他拿著幾根小圓棍走了進去,那些小溪流的水好像真的聽話了,因為他的進來而湧出了山洞。山洞裡頓時又乾燥了起來,江白晝用那幾根木棍摩擦了很久,小溪又重新開始流水。
嘩啦啦的,好不歡快。
江白晝抱著景幟,腦袋貼在他耳後,看著對方緋紅的臉頰似笑非笑:「現在還在飛船上,還沒到家,忍一忍。」
「嗯……」
時間彷彿過了很久,飛船終於到達地方的時候,山洞的瀑布也瞬間傾瀉而下。景幟整個人喘了口氣,意識終於回籠了,他身體還有些柔軟,他剛想站起身來,身後的人已經默不作聲的將褲子給提了上去。
而下一秒,景幟整個人被江白晝給抱了起來——
他一聲驚呼:「啊,你幹什麼?」
江白晝笑了,悄悄在他耳後說:「你這樣是走不回房間的,不如我抱著你回去,保證不讓人看見。」
現在是晚上九點多了,江白晝怕路上遇見巡邏的人景幟會害羞,便拿了自己的大衣給景幟披了上去,讓他臉朝著自己就不會被人看見。而一路走過去,雖然打招呼行禮的人很多,但他們都沒敢去看這懷裡到底是誰。

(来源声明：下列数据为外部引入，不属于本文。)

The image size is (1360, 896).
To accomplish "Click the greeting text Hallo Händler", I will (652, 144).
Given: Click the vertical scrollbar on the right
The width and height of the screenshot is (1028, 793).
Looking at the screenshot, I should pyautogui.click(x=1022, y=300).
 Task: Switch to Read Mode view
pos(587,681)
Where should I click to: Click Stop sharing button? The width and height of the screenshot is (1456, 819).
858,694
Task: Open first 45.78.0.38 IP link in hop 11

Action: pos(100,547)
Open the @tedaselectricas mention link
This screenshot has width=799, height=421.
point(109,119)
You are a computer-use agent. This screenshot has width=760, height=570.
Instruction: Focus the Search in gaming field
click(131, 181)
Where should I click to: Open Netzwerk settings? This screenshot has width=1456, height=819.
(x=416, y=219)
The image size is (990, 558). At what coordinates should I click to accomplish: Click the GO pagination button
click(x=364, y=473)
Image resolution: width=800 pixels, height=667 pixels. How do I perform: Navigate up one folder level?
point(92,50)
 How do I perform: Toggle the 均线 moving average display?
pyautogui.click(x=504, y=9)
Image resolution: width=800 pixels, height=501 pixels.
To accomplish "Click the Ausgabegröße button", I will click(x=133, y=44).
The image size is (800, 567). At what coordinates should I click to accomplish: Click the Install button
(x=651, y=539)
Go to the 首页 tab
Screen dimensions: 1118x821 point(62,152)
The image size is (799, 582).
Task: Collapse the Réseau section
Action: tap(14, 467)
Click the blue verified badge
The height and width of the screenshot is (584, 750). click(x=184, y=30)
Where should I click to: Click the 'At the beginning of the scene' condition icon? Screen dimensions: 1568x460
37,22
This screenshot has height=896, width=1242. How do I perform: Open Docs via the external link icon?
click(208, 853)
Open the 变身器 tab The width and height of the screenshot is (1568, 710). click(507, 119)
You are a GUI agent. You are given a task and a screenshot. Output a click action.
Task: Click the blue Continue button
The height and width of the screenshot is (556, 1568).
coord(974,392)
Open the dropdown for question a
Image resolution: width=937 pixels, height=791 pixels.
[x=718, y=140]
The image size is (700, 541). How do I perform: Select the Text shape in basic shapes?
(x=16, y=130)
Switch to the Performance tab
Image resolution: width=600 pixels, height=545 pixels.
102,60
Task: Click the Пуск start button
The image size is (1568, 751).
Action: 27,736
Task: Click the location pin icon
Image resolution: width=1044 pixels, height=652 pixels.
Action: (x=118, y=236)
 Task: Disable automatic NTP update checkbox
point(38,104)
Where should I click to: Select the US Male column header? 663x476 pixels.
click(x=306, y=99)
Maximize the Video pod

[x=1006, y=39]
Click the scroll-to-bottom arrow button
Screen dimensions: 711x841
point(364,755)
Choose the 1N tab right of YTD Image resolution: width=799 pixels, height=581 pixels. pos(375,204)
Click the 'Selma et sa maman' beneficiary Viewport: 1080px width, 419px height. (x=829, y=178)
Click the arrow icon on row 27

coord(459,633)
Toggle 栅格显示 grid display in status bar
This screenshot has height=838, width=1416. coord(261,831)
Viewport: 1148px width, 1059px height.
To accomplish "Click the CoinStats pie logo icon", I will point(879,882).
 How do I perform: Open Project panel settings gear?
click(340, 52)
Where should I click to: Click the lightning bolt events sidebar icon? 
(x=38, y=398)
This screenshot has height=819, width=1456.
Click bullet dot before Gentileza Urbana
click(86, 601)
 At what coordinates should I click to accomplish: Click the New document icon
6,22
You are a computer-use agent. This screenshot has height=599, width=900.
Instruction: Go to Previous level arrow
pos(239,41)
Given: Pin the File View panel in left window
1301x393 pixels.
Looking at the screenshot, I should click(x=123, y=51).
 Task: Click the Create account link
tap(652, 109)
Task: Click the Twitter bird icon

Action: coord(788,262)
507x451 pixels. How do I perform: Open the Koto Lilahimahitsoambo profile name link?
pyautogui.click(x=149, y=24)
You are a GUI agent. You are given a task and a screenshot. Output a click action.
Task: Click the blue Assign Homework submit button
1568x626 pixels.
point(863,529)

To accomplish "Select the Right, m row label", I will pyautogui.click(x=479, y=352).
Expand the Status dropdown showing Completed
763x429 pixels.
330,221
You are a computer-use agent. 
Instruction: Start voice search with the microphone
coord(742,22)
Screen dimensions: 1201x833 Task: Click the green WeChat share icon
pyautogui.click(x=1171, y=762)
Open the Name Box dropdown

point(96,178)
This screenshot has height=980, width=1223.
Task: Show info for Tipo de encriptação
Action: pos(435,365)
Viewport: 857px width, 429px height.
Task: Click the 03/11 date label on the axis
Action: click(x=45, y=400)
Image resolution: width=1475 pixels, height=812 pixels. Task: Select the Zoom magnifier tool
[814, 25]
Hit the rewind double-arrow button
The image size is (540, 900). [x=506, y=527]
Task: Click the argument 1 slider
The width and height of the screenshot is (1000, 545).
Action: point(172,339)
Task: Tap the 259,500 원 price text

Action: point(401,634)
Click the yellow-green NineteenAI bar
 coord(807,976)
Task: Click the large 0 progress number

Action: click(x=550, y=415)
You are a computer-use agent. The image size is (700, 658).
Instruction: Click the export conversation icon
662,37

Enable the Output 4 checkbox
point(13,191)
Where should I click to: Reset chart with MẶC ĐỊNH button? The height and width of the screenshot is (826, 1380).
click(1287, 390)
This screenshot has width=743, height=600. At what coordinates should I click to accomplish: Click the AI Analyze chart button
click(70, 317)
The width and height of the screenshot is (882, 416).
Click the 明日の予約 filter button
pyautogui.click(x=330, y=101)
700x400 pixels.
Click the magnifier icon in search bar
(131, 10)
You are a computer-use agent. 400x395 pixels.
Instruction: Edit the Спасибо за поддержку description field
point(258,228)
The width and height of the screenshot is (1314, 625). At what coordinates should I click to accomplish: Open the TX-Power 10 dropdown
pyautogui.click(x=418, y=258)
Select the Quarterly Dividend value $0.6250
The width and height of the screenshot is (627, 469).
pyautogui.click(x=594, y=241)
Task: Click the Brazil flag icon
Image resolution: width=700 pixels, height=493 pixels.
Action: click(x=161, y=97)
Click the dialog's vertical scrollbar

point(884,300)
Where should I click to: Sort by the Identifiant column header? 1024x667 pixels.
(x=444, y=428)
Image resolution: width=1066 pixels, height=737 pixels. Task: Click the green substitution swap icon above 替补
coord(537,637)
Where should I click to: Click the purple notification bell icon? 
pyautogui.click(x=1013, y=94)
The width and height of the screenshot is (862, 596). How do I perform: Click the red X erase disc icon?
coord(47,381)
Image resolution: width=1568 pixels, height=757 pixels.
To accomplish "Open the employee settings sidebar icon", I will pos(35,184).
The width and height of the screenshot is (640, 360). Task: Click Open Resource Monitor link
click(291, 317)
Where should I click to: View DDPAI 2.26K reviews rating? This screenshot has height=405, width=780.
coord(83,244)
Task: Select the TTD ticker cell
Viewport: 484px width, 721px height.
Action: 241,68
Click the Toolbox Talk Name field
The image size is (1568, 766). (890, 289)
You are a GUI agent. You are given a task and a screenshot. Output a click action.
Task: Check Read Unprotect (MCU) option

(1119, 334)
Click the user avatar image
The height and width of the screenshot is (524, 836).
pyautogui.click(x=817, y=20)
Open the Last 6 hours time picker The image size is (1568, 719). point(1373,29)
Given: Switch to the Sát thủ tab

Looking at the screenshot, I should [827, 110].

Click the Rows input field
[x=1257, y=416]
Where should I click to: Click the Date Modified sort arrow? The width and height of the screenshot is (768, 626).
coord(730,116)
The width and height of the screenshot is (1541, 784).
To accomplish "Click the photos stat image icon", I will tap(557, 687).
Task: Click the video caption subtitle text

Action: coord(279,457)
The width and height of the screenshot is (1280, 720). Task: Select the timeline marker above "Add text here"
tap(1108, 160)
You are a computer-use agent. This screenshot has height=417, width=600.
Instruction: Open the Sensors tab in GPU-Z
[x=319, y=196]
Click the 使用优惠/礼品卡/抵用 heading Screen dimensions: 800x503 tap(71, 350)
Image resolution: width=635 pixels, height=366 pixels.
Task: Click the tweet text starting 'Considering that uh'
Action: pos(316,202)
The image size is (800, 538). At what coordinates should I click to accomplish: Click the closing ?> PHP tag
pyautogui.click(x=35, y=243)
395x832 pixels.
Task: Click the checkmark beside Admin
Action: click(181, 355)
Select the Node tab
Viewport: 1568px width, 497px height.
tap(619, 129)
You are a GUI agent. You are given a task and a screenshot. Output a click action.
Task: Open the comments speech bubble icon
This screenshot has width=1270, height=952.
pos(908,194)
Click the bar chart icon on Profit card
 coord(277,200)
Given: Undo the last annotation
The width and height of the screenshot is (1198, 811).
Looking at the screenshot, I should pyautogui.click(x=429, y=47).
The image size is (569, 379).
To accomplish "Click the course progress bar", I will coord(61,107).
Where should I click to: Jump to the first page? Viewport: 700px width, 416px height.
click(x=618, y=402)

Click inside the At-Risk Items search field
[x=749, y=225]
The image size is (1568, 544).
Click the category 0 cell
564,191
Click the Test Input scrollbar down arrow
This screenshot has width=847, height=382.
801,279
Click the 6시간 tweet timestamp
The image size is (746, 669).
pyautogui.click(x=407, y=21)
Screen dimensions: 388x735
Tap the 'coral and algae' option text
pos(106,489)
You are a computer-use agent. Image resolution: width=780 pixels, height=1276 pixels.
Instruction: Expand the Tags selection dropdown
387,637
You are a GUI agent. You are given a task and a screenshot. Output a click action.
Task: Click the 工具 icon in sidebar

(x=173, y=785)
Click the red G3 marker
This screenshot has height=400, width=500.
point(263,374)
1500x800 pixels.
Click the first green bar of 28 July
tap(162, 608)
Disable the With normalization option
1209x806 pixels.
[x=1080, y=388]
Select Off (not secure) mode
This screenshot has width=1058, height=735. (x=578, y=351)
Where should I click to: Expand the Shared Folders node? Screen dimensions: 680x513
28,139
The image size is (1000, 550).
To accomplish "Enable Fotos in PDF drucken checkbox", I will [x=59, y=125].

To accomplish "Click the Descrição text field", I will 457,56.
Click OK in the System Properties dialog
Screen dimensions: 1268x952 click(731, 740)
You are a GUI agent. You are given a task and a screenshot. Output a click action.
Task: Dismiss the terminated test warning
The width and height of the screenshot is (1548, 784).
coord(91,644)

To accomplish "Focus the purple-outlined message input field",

雖然每個人都充滿了好奇,但也知道,能讓三殿下抱在懷裡的人,也就只有那位跟著他過來的人了。大家都以為那是個alpha,但也不敢說什麼,預設殿下非他不可。
而現在所有人又明白了,這好像並不是alpha。
這是個oga。
幾乎所有人都鬆了口氣,還好,三殿下不搞gay。當然這些心理路程江白晝不知道,他抱著景幟到最後快到房間裡甚至焦躁了起來,回頭猛地將門給踹了上去,直接將景幟摔在了床上。
雖然距離很近,但也沒那麼溫柔。
景幟在床上滾了滾,這時候又有點受不了了:「哎呀,我好像感覺已經好了,要不要……」
不繼續了呢。
但這方面他其實漏聽了某方面的知識,發情期一旦來了,不用特殊手段和藥劑是無法解決的。他現在只是短暫的舒服了一下而已,等會兒還得捲土重來。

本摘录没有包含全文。